Brooklyn elected officials praised the mayor’s focus on making streets safer for pedestrians.

Borough President Eric Adams wrote on his twitter account, “We’ve seen too many victims on Brooklyn’s streets. I concur that a comprehensive approach like ‘Vision Zero’ will lead to a safer future.”

Councilman Stephen Levin (D-Greenpoint-Williamsburg) tweeted, “Big announcement from @BilldeBlasio today launching ‘Vision Zero’ and making NYC safer for all New Yorkers. Very excited!”

Councilman Vincent Gentile (D-Bay Ridge-Dyke Heights-Bensonhurst) said the mayor’s emphasis on preventing traffic fatalities is refreshing. “I applaud Mayor Bill de Blasio for forming this interagency group dedicated to implementing the ‘Vision Zero’ plan and preventing traffic fatalities. My number one concern will always be for public safety,” he told the Brooklyn Eagle“We can and must all work together towards making our streets a safe place where pedestrians, cyclists and motorists can all co-exist peacefully and responsibly.”

The mayor was joined by Police Commissioner Bill Bratton as he made his “Vision Zero’ announcement at a Woodside, Queens intersection where Noshat Nahian, 8, was struck and killed in the crosswalk while walking to school in December. Immediately after taking office earlier this month, de Blasio and Bratton dispatched a crossing guard to the intersection.

Being struck by a car is the leading cause of injury-related death for children younger than 14, and the second leading cause of injury-related death for senior citizens, according to the Department of Health and Mental Hygiene. “Traffic crashes rank among the city’s leading causes of injury-related deaths and hospitalizations, but they are preventable,” Dr. Thomas Farley, the city’s health commissioner, said.

De Blasio also announced that speed cameras recently installed on city streets began issuing tickets on Jan. 15 to enforce the speed limit on dangerous streets.

Bratton announced the Police Department is increasing the number of personnel assigned to the Highway Division. Since taking office, the commissioner has increased personnel dedicated to the Highway Division by 10 percent, with the goal of increasing staffing by 50 percent, to a total of 270 officers.

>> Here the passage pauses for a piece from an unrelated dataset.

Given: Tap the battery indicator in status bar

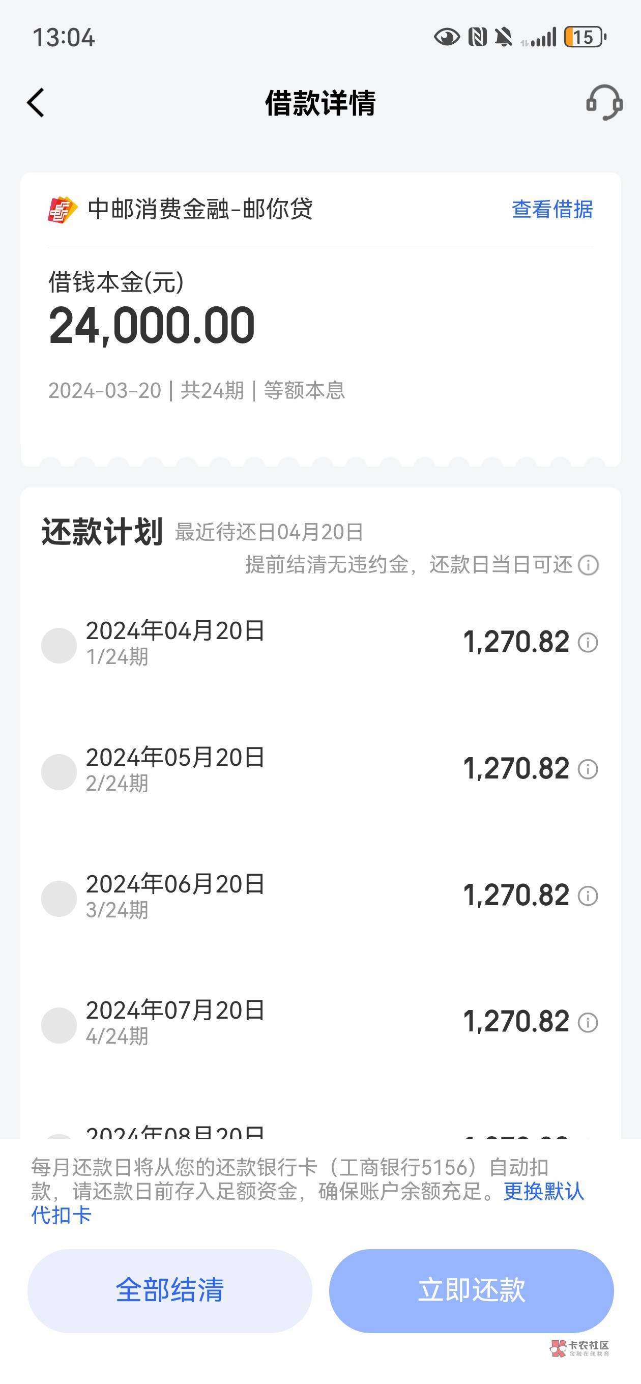Looking at the screenshot, I should pyautogui.click(x=585, y=37).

“Our job is to save lives. We will be just as aggressive in preventing a deadly crash on our streets as we are in preventing a deadly shooting. Our police are going to enforce the laws on our streets consistently and effectively. This is going to be central to our work to keep New Yorkers safe. We will put the personnel and resources in place to protect New Yorkers,” Bratton said.

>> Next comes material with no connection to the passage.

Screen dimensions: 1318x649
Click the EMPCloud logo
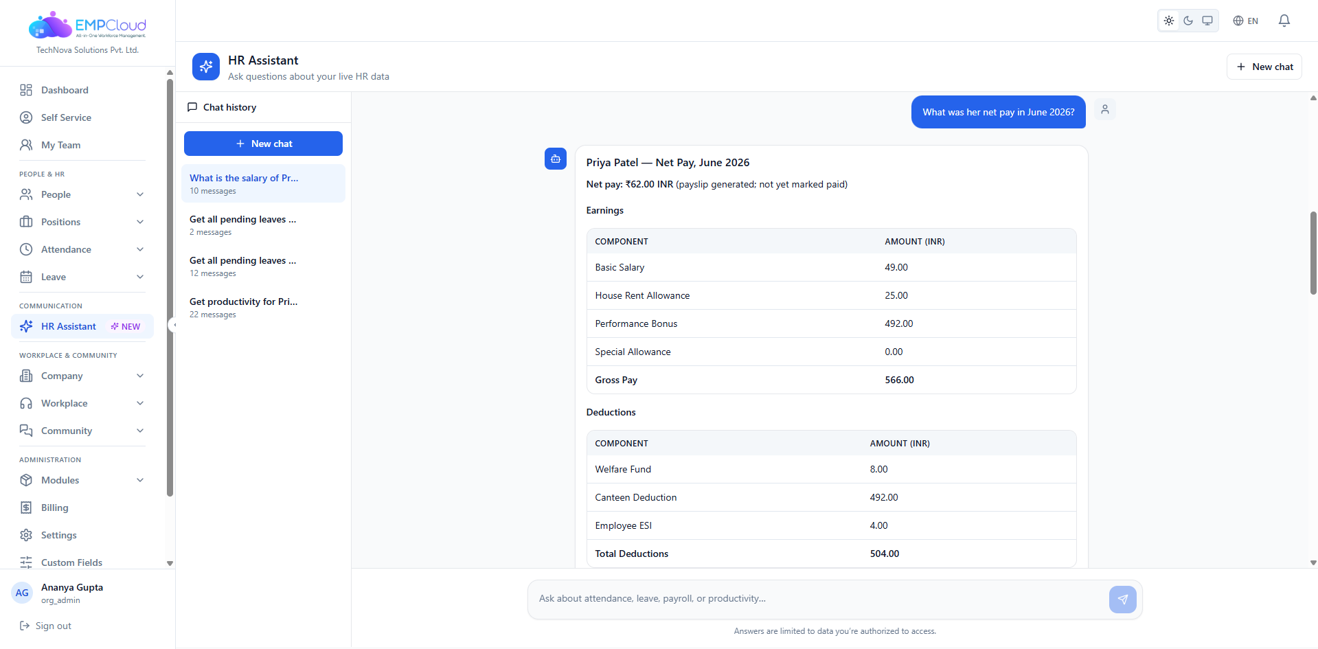click(87, 25)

“This is our top priority. It is our job to get ahead of this epidemic on our streets. We know what the tools are, and we are going to immediately set to work on the concrete plans to put them into action,” said incoming Transportation Commissioner Polly Trottenberg.

De Blasio and Bratton both said they wanted to emphasize that more rigorous enforcement against dangerous violations, like speeding and failure to yield to pedestrians, would be central to their efforts and that this new approach represented a significant new undertaking for the NYPD.